▸ The problem
Say how many lines of the listing below hold the word "output". Give only that number.

▸ Recorded information
BEGIN
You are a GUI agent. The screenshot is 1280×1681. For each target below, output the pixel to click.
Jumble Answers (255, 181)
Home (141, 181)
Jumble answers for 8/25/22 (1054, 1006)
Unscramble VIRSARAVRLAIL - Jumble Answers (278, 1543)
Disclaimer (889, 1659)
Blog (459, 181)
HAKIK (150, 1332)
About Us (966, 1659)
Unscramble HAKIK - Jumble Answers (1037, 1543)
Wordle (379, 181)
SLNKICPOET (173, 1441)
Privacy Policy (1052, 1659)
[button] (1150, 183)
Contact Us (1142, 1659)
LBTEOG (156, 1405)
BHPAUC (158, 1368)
END
BEGIN
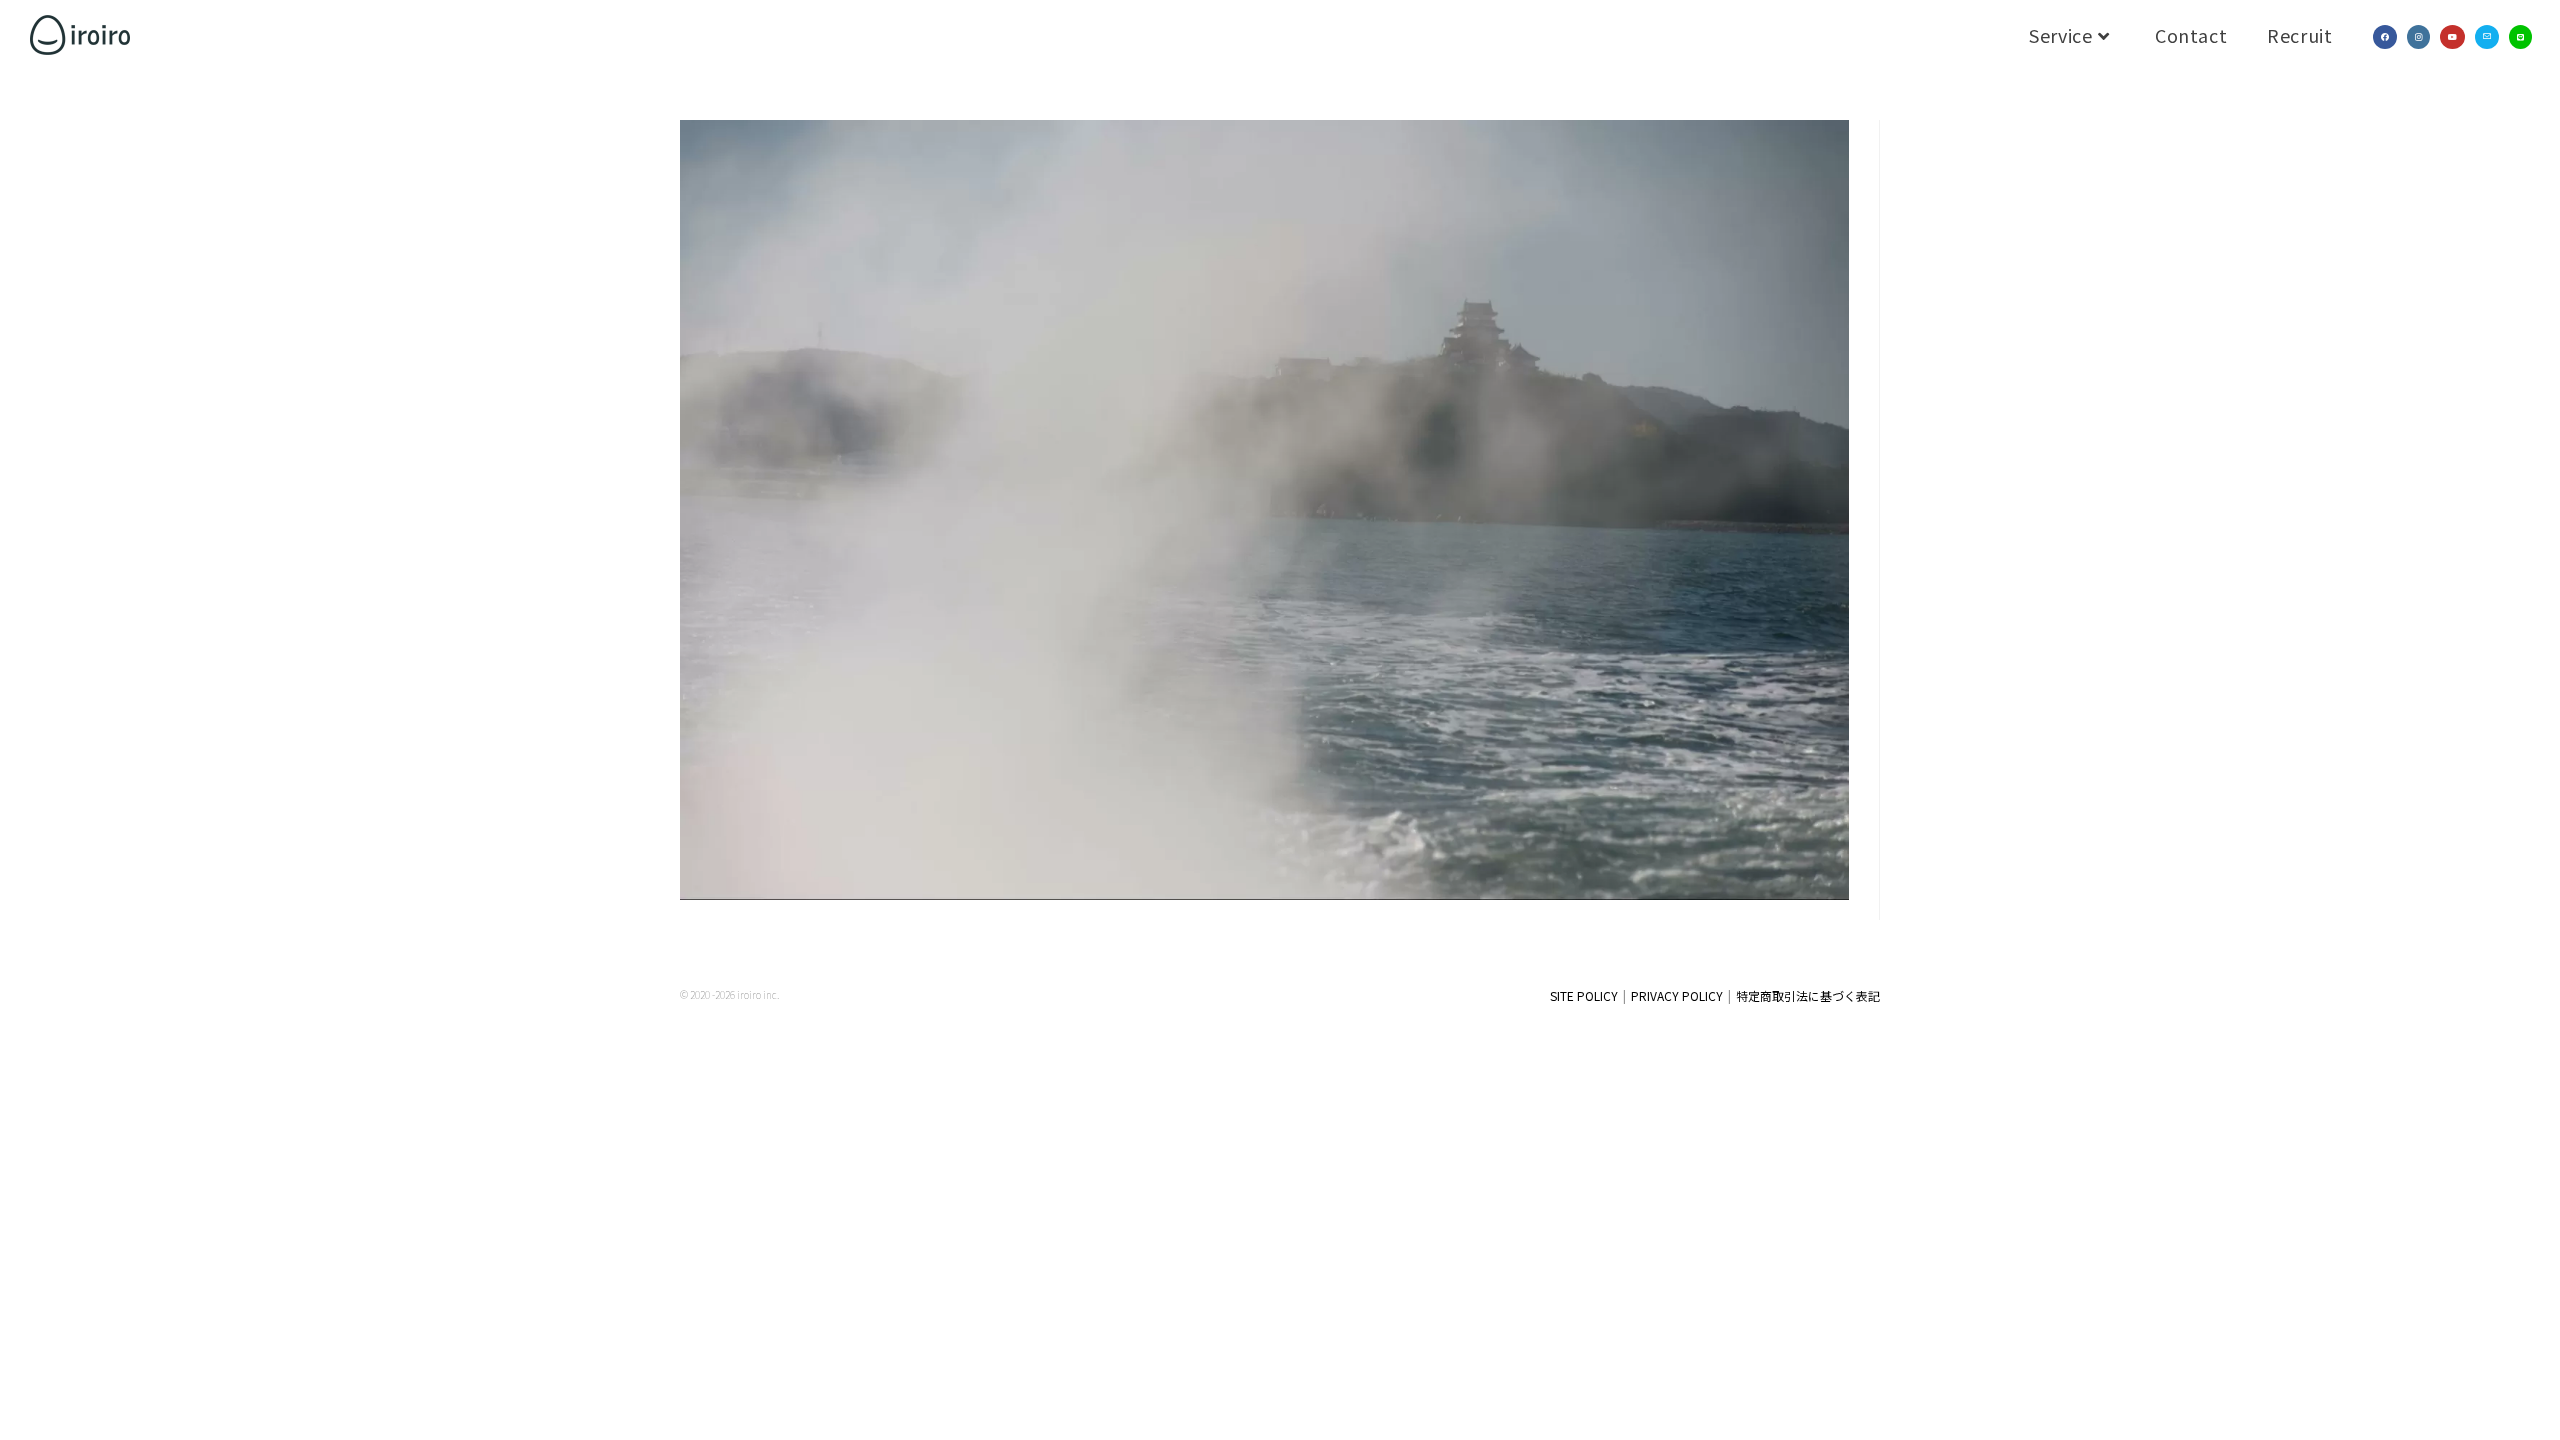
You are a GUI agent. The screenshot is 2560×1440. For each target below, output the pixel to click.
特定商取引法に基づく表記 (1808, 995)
END
BEGIN
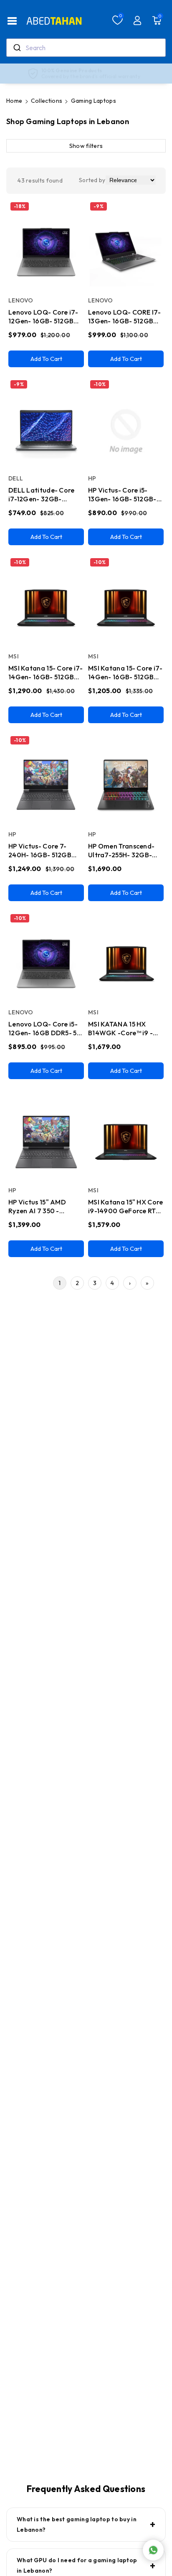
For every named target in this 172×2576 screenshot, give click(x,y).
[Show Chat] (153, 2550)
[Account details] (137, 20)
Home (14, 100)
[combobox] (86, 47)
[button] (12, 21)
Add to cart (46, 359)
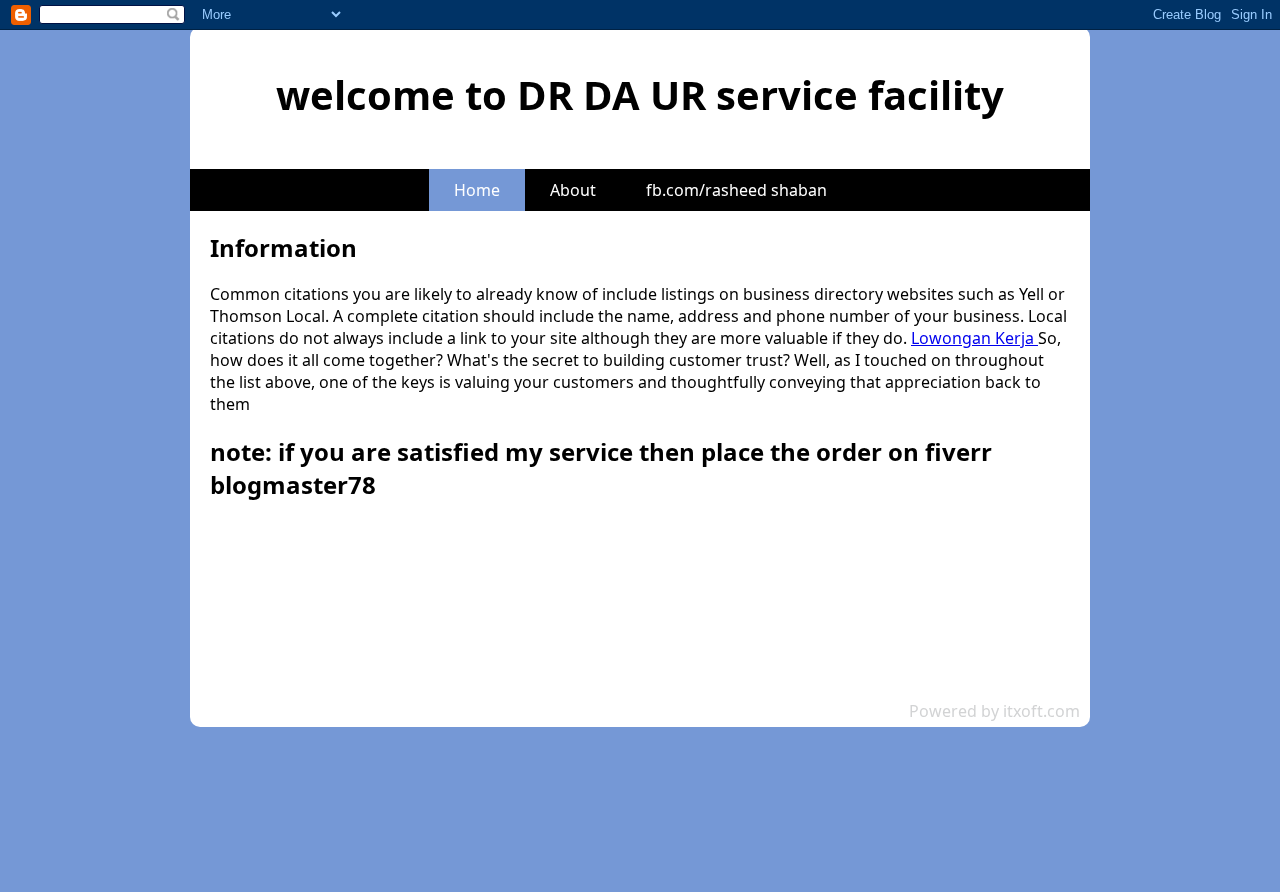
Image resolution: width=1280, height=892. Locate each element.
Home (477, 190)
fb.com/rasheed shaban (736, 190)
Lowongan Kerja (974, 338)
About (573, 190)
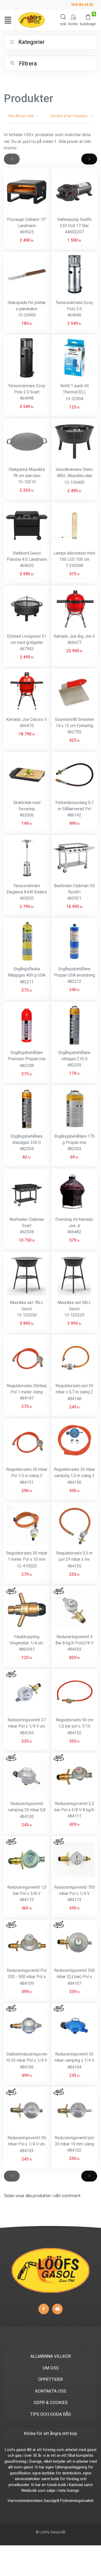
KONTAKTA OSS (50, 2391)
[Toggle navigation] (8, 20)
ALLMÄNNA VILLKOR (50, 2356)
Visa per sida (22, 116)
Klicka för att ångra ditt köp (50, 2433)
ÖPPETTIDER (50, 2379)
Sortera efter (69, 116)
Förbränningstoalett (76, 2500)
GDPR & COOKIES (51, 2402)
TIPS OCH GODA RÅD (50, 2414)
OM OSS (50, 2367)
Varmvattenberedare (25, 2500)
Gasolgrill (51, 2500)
END
▸ Solution for this problem
2